After More than 110 Years, Whitby Hydro Remains Strong

After More than 110 Years, Whitby Hydro Remains Strong

At more than 110 years old, one might think of Whitby Hydro as “old school.” That, however, couldn’t be further from the truth. While the company sticks to its roots and continues to do what it’s always done best, Whitby Hydro is always looking to the future and changing with the trends of the market.



Whitby Hydro is a local distribution company with two operating divisions—a regulated division, which is more of a traditional utility model, and an unregulated side, which is able to provide services to outside its franchise area. Vice President of Engineering and Business Kevin Whitehead says that the symbiosis of these two divisions give Whitby Hydro its competitive advantage.

“We're not only a design-builder,” he explained. “We're also an operator. We combine our operations and design experience.”

The company’s long term success, as Whitehead pointed out, is also somewhat tied with the growth of the region it services.   

“We're in a very economically viable portion of Ontario,” he noted. “There's been good, stable industry here and we've experienced load growth with population growth.” 

Still, remaining successful over such a lengthy period of time requires smart adaptation and constant innovation—abilities Whitby Hydro has consistently demonstrated in its operations.



One area of operations the company is currently growing in is the designing and building of substations for utilities and developers outside of its franchise area.

“We have an innovative design which is a low-profile, modular design so it's completely dead front,” Whitehead explained. “This means you cannot get electrocuted if you step into or touch the equipment.” 

In addition, Whitby Hydro recently implemented an internet-based SCADA (supervisory control and data acquisition) system, which afforded them a number of new improvements.

“We had a non-RTU based SCADA system in the past, but it was difficult to support,” Whitehead said.

Whitehead explained that in order to support the system, the company had to build a laboratory in which all changes needed to be made. They would then have to implement the changes made in the lab in the shop.

“There was only one individual who did this and they ended up retiring, leaving us abandoned,” he continued. “So, we went to this internet based solution because (a) it was cost effective–around one-tenth the cost of our legacy system–and (b) it was easy for us to implement and support ourselves.” 

While it’s important for Whitby to be self-supporting, they also work with others to get the job done.

____________

* Your instructions
Please answer these questions from the article on Whitby Hydro.
(a) What are the two operating divisions of Whitby Hydro?
(b) According to Whitehead, what does a "dead front" design mean?
(c) Roughly how much did the internet-based SCADA solution cost relative to the legacy system?

[Dataset entries]
____________

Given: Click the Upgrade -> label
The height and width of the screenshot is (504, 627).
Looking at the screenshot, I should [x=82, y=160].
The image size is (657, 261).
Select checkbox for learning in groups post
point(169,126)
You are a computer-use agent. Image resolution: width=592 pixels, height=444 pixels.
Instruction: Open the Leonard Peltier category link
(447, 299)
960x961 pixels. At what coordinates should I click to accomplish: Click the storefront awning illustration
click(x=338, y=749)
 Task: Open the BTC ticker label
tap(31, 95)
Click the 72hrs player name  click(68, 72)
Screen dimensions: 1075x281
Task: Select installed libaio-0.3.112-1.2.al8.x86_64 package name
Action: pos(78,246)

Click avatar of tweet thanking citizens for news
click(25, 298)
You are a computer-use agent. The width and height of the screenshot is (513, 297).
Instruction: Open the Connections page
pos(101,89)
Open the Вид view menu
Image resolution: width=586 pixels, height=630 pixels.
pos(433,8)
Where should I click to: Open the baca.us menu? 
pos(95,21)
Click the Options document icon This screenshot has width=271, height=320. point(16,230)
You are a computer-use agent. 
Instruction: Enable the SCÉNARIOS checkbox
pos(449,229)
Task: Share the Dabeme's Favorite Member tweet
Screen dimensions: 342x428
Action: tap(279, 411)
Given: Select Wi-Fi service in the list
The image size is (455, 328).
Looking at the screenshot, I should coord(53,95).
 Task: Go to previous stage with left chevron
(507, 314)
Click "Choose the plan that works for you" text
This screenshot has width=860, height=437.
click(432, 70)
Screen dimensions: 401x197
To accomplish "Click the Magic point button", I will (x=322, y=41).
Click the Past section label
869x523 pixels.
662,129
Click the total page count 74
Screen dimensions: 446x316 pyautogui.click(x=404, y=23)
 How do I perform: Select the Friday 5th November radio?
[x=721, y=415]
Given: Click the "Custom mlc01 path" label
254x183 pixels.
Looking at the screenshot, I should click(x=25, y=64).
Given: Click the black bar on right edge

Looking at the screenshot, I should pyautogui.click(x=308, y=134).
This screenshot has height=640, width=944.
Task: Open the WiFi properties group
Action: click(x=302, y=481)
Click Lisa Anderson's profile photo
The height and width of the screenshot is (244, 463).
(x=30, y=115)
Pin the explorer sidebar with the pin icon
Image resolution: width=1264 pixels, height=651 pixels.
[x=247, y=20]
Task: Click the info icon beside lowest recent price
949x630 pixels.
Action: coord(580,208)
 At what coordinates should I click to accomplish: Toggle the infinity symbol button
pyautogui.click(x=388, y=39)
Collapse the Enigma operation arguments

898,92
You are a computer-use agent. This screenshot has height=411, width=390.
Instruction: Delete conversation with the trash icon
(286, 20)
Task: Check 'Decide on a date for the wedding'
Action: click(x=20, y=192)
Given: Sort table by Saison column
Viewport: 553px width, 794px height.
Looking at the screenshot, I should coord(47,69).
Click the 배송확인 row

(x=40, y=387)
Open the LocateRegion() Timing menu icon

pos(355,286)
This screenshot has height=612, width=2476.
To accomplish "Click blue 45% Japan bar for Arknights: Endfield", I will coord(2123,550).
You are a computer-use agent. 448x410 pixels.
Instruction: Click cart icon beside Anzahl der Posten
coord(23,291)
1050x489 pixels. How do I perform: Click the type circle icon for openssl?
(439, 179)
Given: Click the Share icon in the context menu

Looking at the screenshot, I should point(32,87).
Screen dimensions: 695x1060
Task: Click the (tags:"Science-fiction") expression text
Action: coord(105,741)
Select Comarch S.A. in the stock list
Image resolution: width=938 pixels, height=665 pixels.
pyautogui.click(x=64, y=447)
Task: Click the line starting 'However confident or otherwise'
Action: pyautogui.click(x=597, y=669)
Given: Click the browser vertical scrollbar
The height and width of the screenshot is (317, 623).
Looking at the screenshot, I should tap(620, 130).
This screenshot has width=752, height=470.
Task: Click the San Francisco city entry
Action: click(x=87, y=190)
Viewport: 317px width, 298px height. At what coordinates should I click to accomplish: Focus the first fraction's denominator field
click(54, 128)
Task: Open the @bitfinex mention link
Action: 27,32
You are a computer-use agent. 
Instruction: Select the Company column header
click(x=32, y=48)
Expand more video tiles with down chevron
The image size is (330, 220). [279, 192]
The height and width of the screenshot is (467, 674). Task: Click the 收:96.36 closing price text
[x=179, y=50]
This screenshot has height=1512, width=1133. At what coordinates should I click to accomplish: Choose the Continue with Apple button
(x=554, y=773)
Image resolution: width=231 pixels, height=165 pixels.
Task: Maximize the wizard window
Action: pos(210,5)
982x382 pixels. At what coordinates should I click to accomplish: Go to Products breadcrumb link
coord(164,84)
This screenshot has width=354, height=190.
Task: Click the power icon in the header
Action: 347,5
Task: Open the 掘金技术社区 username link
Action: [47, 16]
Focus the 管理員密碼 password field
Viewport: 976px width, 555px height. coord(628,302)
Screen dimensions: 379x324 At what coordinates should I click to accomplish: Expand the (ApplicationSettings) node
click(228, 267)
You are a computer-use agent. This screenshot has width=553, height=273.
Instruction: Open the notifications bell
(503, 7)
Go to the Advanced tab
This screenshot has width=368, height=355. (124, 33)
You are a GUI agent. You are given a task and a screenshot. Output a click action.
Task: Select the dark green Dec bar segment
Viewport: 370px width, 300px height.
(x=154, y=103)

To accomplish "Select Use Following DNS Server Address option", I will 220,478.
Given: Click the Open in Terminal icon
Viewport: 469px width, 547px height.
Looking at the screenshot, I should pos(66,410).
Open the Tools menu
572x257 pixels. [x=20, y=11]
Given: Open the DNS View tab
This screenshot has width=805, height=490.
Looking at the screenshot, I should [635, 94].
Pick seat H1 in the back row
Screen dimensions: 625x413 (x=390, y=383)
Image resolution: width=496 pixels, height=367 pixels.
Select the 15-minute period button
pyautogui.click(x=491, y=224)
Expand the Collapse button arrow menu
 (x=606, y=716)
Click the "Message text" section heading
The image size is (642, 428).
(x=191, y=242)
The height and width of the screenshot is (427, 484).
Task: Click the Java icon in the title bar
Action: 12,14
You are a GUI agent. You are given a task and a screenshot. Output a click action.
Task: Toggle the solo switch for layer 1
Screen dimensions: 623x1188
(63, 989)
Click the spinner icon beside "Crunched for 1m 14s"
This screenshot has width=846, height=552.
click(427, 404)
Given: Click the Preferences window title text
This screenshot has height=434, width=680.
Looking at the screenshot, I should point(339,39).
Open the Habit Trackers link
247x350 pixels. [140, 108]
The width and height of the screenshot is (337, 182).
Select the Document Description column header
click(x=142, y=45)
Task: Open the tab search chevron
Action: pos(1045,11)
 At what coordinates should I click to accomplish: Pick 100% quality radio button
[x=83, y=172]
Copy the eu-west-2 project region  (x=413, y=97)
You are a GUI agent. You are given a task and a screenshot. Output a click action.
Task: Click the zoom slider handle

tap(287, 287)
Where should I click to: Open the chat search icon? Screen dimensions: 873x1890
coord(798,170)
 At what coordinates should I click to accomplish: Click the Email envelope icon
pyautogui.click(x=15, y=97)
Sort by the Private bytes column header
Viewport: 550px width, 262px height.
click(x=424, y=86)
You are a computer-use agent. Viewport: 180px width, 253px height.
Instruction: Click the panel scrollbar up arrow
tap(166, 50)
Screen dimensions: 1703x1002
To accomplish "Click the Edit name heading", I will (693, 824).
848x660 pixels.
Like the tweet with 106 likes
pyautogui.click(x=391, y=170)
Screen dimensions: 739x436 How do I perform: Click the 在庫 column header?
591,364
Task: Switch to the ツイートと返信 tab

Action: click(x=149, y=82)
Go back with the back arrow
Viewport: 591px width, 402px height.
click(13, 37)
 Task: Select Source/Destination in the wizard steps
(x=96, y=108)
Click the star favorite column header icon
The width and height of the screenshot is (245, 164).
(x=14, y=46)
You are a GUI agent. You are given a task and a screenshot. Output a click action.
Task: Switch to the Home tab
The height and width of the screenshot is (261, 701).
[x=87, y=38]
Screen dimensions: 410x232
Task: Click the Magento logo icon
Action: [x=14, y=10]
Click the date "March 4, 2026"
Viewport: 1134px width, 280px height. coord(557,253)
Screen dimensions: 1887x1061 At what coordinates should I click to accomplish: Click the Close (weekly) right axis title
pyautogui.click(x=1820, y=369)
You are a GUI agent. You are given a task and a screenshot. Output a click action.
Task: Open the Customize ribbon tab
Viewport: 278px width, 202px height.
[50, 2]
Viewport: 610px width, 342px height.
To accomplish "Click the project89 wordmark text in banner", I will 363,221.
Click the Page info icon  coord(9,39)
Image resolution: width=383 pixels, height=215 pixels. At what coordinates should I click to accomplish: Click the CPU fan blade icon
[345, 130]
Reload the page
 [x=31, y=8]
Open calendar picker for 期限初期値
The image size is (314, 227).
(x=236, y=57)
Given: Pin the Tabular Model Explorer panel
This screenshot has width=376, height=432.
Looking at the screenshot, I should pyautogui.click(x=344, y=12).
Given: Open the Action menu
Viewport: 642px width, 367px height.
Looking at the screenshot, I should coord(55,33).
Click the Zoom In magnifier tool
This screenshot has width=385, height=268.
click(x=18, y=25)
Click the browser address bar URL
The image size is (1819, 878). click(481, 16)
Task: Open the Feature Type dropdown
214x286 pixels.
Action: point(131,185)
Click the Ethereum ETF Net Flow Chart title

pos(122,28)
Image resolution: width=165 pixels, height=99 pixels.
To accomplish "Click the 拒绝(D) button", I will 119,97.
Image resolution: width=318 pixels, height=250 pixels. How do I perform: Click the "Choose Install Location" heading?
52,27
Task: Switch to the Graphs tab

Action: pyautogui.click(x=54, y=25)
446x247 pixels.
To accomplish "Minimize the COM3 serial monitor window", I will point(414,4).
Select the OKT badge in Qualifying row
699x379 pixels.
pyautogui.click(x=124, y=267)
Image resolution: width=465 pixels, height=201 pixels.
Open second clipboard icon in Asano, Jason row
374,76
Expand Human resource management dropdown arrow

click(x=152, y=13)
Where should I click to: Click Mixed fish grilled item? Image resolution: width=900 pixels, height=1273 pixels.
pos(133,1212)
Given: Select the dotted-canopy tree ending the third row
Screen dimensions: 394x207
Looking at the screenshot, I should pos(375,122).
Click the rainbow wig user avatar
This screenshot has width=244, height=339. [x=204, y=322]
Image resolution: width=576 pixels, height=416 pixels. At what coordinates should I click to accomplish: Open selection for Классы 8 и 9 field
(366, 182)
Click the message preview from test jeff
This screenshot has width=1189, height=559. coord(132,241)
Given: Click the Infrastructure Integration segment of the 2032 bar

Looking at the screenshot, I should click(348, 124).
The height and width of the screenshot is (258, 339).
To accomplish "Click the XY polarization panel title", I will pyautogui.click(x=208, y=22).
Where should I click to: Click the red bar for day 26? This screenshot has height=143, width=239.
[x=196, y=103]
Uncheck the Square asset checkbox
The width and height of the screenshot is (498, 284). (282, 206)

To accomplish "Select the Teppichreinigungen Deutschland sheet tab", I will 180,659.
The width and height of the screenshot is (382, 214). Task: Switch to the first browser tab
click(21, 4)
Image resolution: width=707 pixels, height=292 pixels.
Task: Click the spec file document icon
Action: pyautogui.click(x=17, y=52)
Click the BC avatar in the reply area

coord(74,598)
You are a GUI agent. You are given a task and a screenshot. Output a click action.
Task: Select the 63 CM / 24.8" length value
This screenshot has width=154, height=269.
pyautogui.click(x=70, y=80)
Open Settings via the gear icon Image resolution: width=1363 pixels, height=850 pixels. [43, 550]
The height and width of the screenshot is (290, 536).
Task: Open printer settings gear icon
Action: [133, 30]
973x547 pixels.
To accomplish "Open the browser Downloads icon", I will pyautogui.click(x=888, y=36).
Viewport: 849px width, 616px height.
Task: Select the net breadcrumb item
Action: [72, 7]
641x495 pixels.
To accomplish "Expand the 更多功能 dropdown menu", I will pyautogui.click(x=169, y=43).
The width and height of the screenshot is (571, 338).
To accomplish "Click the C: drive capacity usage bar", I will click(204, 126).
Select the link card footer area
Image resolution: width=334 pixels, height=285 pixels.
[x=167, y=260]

____________

* Finished exercise
(a) A regulated division and an unregulated division.
(b) You cannot get electrocuted if you step into or touch the equipment.
(c) Around one-tenth the cost of the legacy system.